Bloomberg: $10,000-Plus 18-Karat Gold Apple Watch Edition Sales Fizzled After Just Two Weeks
In a profile of Apple's operations chief Jeff Williams, Bloomberg's Mark Gurman has revealed some interesting anecdotes about development of the Apple Watch, which Williams has reportedly overseen since 2013.
Months before the Apple Watch launched in 2015, for example, the report claims some employees testing the device began having allergic reactions to the type of nickel used in its casing, leading Williams to make the decision to scrap thousands of already-produced units and restart manufacturing with a different kind of nickel.
The amount of nickel eventually included in select Apple Watch models and bands falls below restrictions set by the European Union, according to Apple:
Apple Watch models with a stainless steel or an aluminum case, the stainless steel portions of some Apple Watch bands, the metallic portions of the Hermès bands, and the magnets in the watch and bands, each contain some nickel. However, they all fall below the strict nickel restrictions set by European REACH regulation. Therefore, while nickel exposure is unlikely to be a problem, you should be aware of the possibility in case you're susceptible to nickel-related reactions.
The report claims employees also noticed that the Apple Watch's Taptic Engine was prone to long-term failure from corrosion.

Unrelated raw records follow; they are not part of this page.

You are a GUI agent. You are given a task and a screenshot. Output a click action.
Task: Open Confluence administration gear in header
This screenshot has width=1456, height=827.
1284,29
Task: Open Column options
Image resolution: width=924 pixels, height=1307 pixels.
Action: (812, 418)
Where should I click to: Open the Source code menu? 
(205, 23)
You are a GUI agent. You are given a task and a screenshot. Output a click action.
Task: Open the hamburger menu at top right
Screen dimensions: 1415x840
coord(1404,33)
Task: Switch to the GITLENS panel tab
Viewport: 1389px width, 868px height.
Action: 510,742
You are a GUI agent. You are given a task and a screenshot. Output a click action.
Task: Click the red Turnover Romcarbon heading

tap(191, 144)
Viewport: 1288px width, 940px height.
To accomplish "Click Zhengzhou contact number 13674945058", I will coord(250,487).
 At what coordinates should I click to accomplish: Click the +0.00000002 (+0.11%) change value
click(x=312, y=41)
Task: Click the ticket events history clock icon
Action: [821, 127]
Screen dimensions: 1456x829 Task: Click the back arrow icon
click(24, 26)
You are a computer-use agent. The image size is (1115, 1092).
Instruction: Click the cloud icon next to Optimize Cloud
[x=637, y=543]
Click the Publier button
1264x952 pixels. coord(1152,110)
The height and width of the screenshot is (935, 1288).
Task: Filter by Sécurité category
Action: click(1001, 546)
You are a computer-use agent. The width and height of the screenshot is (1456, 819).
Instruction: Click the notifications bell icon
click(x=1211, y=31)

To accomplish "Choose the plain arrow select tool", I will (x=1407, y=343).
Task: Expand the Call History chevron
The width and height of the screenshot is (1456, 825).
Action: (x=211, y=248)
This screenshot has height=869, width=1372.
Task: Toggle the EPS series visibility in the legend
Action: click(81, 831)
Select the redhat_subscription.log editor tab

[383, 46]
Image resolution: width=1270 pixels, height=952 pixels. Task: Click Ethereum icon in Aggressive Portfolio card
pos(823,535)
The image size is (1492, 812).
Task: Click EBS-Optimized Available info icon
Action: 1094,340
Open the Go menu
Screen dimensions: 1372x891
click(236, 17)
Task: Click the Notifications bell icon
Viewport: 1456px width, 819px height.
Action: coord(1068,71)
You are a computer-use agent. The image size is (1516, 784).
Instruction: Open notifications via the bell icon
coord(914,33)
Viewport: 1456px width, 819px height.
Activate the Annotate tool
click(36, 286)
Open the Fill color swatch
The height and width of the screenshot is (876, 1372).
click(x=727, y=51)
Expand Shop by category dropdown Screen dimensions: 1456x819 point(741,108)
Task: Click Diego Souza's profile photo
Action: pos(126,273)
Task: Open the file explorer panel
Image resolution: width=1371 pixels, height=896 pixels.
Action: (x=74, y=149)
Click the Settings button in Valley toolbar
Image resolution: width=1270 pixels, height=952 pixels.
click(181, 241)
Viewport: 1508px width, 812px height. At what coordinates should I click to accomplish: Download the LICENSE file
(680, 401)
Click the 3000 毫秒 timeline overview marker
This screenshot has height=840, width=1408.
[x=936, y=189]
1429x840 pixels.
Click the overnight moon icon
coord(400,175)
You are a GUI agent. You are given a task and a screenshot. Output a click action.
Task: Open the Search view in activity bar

In that case, Williams decided to give those few thousand watches to employees, according to Gurman.
As for the $10,000-plus, 18-karat gold Apple Watch Edition, the report claims Apple's sales were "in the low tens of thousands" of units, with "few after the first two weeks." The line was discontinued in September 2016 after just 16 months and, humorously, the gold models are now stuck on watchOS 4 and below.
Williams now oversees the development of all Apple hardware products, according to the report, and he is widely considered a frontrunner to succeed Tim Cook as CEO when the time comes — the two share similar backgrounds and mannerisms.